Feature request: please add support for including images found in a PDF file as part of the knowledge storage/retrieval. Specifically, use GPT-4 vision to extract embeddings for each image and store in vector DB, along with relevant context (e.g., “Figure 4.3: This plot shows how …”).
This would enable users to ask questions about a figure by name (“please explain figure 4.3”) or query by content (“list any figures that plot exact accuracy of MNIST”). A nice bonus would be to be able to let the API caller download the identified image (or to display the image, in the ChatGPT scenario). The overall scenario here is a user interacting with a book or paper.
I haven’t seen anyone try to extract LLaVa or CogVLM or something embeddings yet, but I’m hoping it’s just a matter of time.
I don’t know if OpenAI is actually planning on releasing a multimodal embeddings endpioint. Going by their track record I would tend to guess not, considering they just canned davinci (~gpt 3.5) embeddings. as such, gpt 4 embeddings may be unlikely.
Of course it’s possible that they have a smaller multimodal model in the pipeline
I understand that using embeddings is not as trivial to use as people might hope
don't click, garbage analogy
, but going back to full text search is like throwing out the power loom because it doesn’t help you put on your socks, while your mom could both knit them and put them on your feet.

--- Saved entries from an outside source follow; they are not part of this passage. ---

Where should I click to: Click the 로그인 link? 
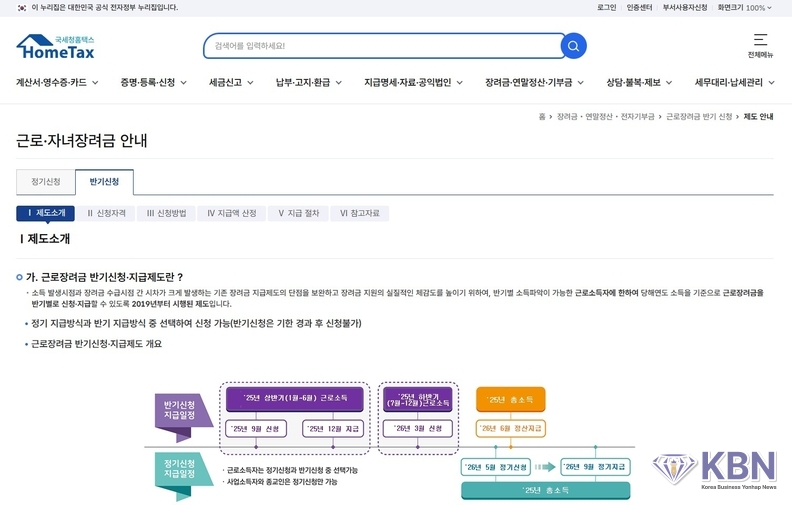(606, 7)
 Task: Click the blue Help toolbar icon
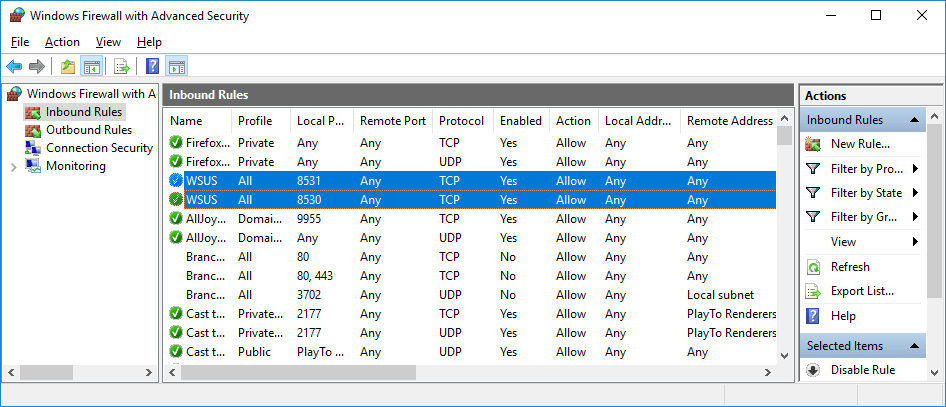pos(153,66)
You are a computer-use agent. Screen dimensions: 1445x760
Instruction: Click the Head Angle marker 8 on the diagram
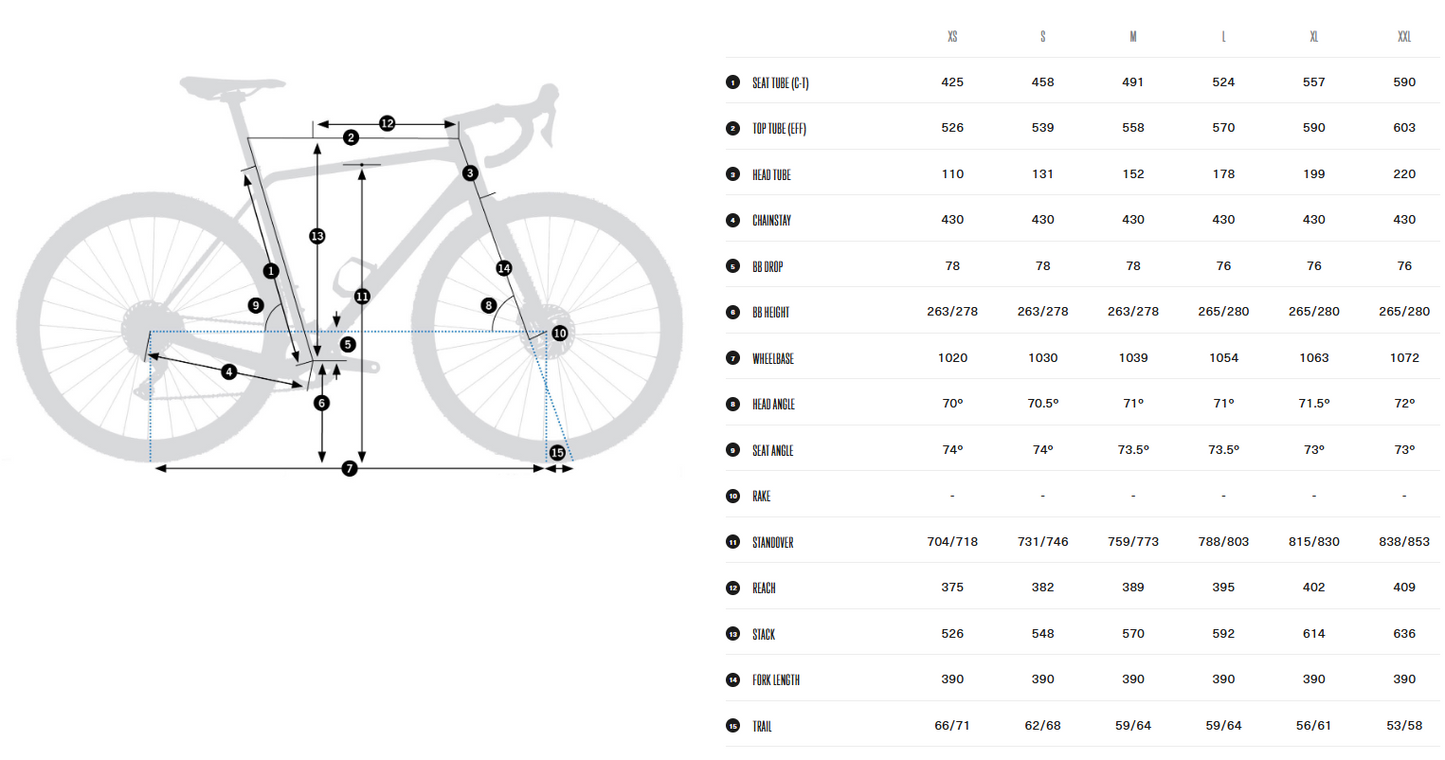488,305
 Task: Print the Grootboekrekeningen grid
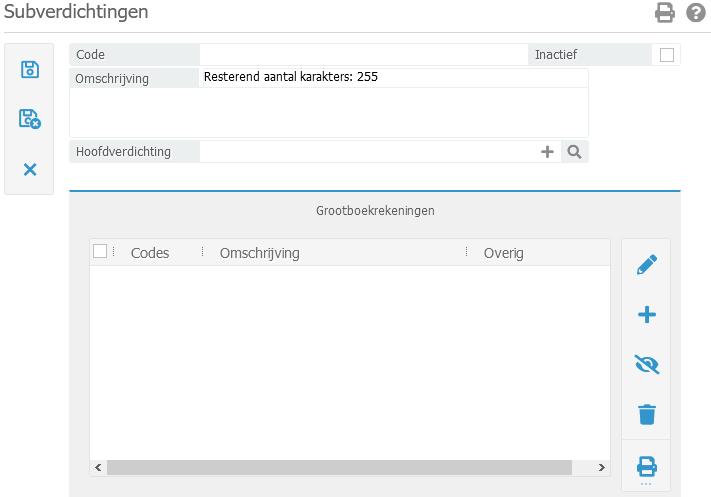[x=647, y=465]
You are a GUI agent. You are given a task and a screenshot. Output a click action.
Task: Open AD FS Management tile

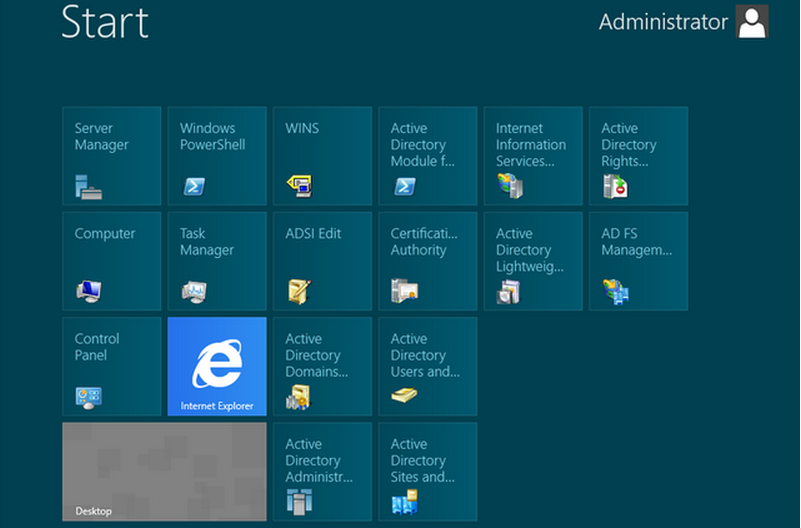tap(638, 261)
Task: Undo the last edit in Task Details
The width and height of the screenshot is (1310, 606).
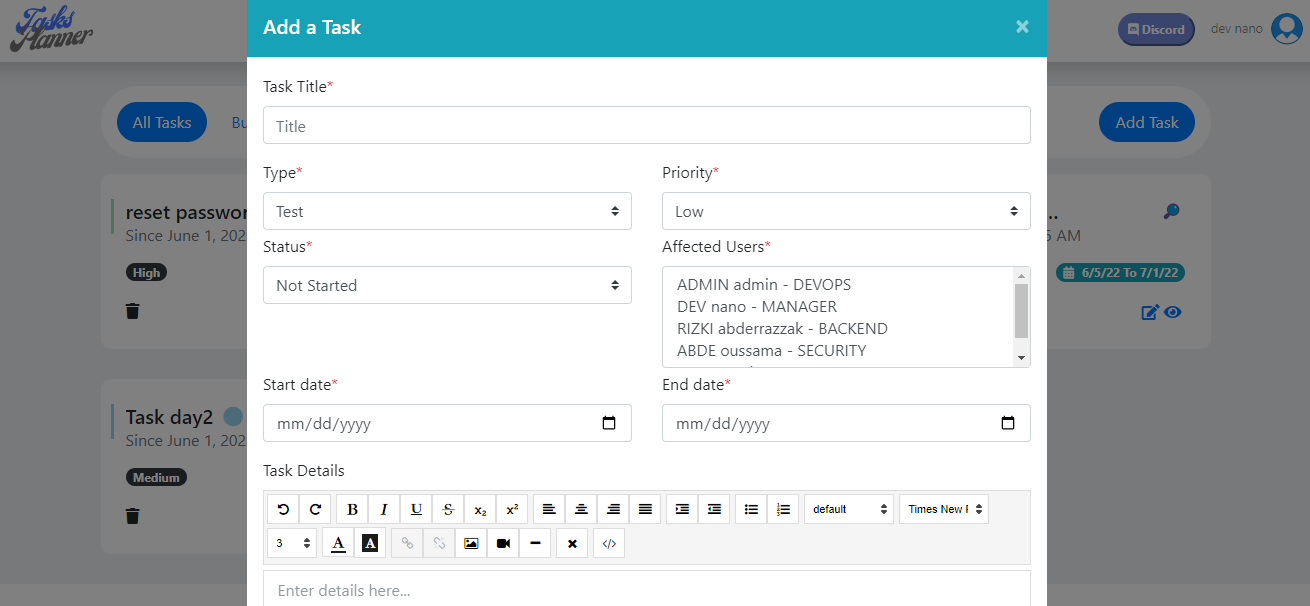Action: pyautogui.click(x=283, y=509)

but going from word embeddings to large text embeddings to multimodal embeddings is one of the biggest deals in AI in my opinion.

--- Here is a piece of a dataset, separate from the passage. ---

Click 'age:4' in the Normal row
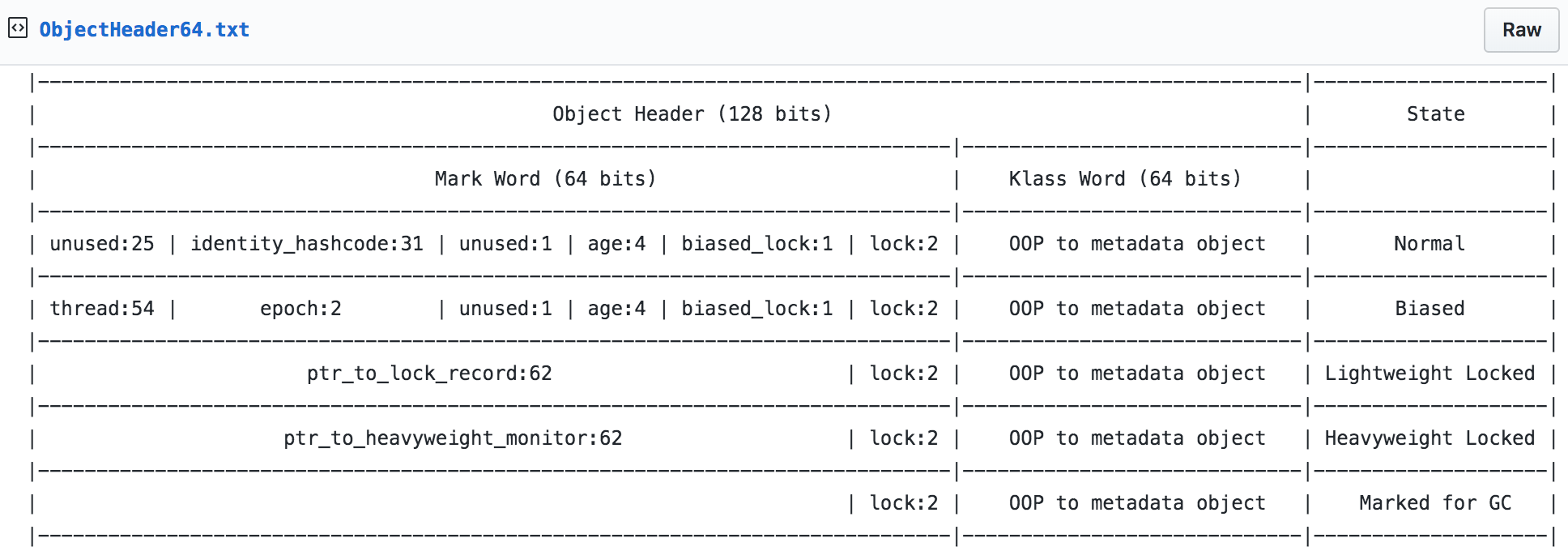Image resolution: width=1568 pixels, height=551 pixels. (616, 245)
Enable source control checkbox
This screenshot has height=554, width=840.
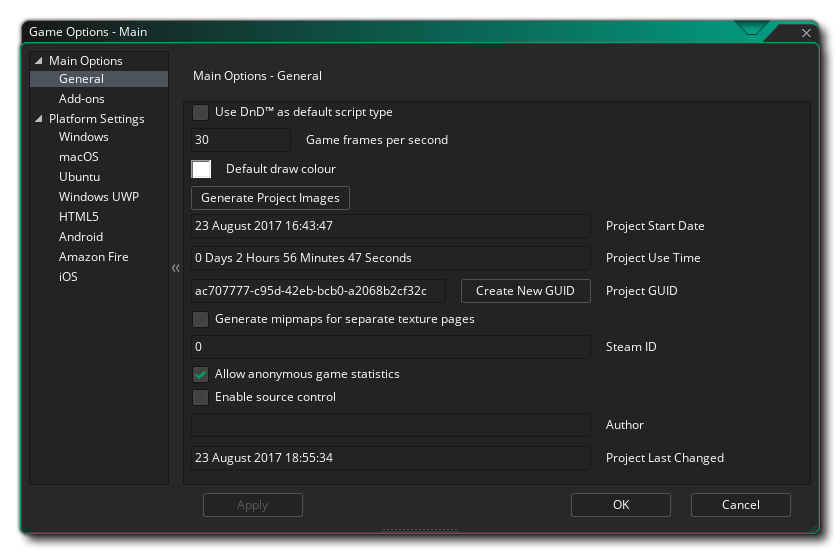201,397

I still think it’s a huge shame that they turned off davinci embeddings - that’s a step backwards.
But that is just my opinion, I understand that not everyone is as fond of the technology, and that’s fine.

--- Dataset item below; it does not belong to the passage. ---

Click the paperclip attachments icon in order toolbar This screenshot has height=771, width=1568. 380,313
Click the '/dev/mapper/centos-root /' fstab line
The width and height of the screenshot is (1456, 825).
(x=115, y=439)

Okay… I stumbled upon this thread and I agree with @Diet that the current progression in RAG - for the retrieval to work effortlessly across a wide range of documents multimodal embeddings are the next iteration. Text only retrieval is proven, but most data is image + text and having a multimodal embeddings model seems the most logical and efficient version 2 beyond OCR. I am evaluating CLIP vs ColPALI in our RAG document processing chain and would like to hear from others who are using these for their use cases.